Wood also questioned whether city staff had enough time and resources to administer the new ordinance – calling it “a recipe for burnout and failure” – and criticized what he said was the overly onerous nature of the policy. “Requiring a minimum canopy, a number of trees per site, requirements to maintain certain trees, and permits for other cuttings could all individually have a policy justification,” he said. “However, requiring them all together seems like regulatory overkill and not respectful to individual private property owners.”
Several other organizations wrote to the planning commission asking to be exempted from the ordinance or included under revised terms. Northwestern Michigan College President Tim Nelson questioned a 40 percent canopy requirement for the Great Lakes Campus and 30 percent canopy requirement for the Aero Park Campus, saying it was “not realistic given the existing makeup and character of these locations.” Affirming the college’s commitment to a “sustainable tree vision for this community,” Nelson asked to have the policy instead consider NMC’s total tree canopy based on all parcels combined.

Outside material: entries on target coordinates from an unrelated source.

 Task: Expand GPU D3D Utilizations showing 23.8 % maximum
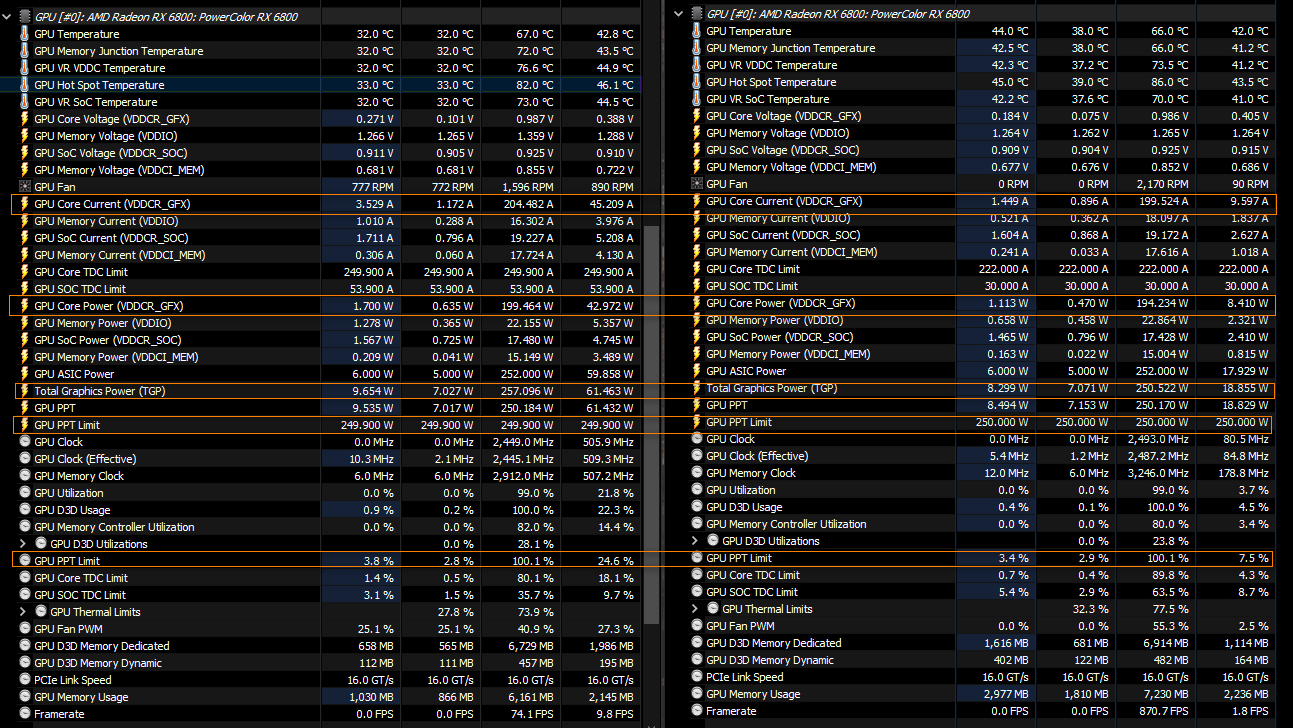pos(696,541)
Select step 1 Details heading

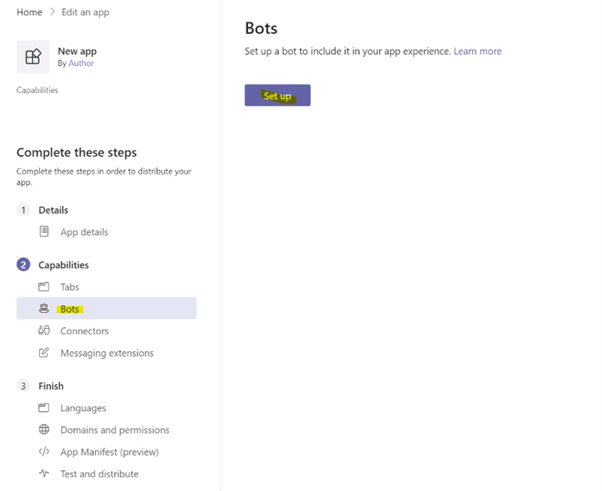[x=53, y=210]
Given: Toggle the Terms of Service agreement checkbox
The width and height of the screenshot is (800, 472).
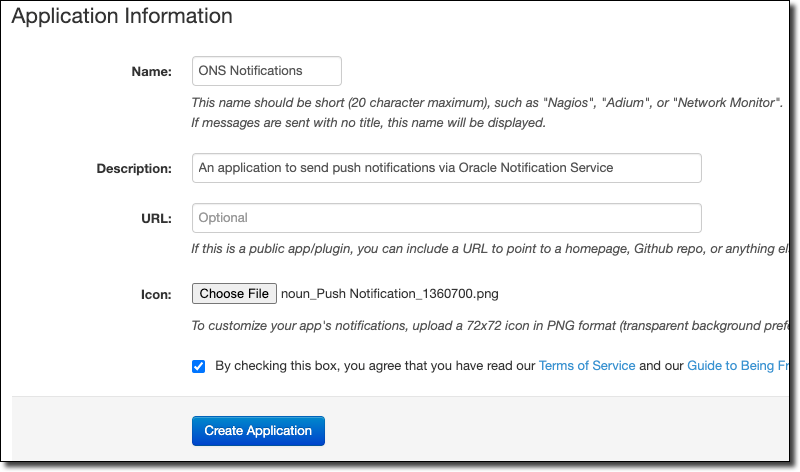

Utility companies DTE Energy and Traverse City Light & Power vocalized concerns about their ability to engage in tree-cutting as necessary for utility projects. They also asked for better language around a provision requiring property owners to screen utility equipment from view when possible with landscaping. Both utilities stated that clear pathways and access must be maintained around equipment in order for workers to reach them. Cherry Capital Airport also weighed in on the draft ordinance, noting that legal precedent has determined “airports are exempt from local zoning regulations as applied to aeronautical uses of an airport." The airport requested that it be made clear in the new ordinance that most tree removal rules “generally would not apply to the airport,” because of its mandate to comply with Federal Aviation Administration guidelines and clear trees for safety reasons.
Other organizations wrote to express support for the new ordinance. While suggesting language tweaks in some areas, Invasive Species Network Coordinator Katie Grzesiak of the Grand Traverse Conservation District praised the “great work” of the ad hoc committee, particularly in the landscaping plan and water setback requirements. The Northern Michigan Environmental Action Council, which had board members attend every meeting of the ad hoc committee, said its organization has “advocated for years” for a tree ordinance. “We urge you to endorse it,” wrote co-chair Ann Rogers. “We also urge you to hire the necessary (forester) specialist, and do the massive education needed to inform our citizens of the critical importance of trees. Our health, and the health of the environment, including the bay and the Boardman-Ottaway River, depend on the needed protection.”
Soyring says feedback from all of the above groups can be used to further tweak the ordinance draft before a final version comes forward for a vote. “What I want to find out from the planning commission and public (tonight) is if there are really big changes that need to be made to the ordinance, or just fine-tuning,” he says. If the latter, Soyring says city staff can make final changes and get the ordinance before planning commissioners for a vote at their September 4 meeting.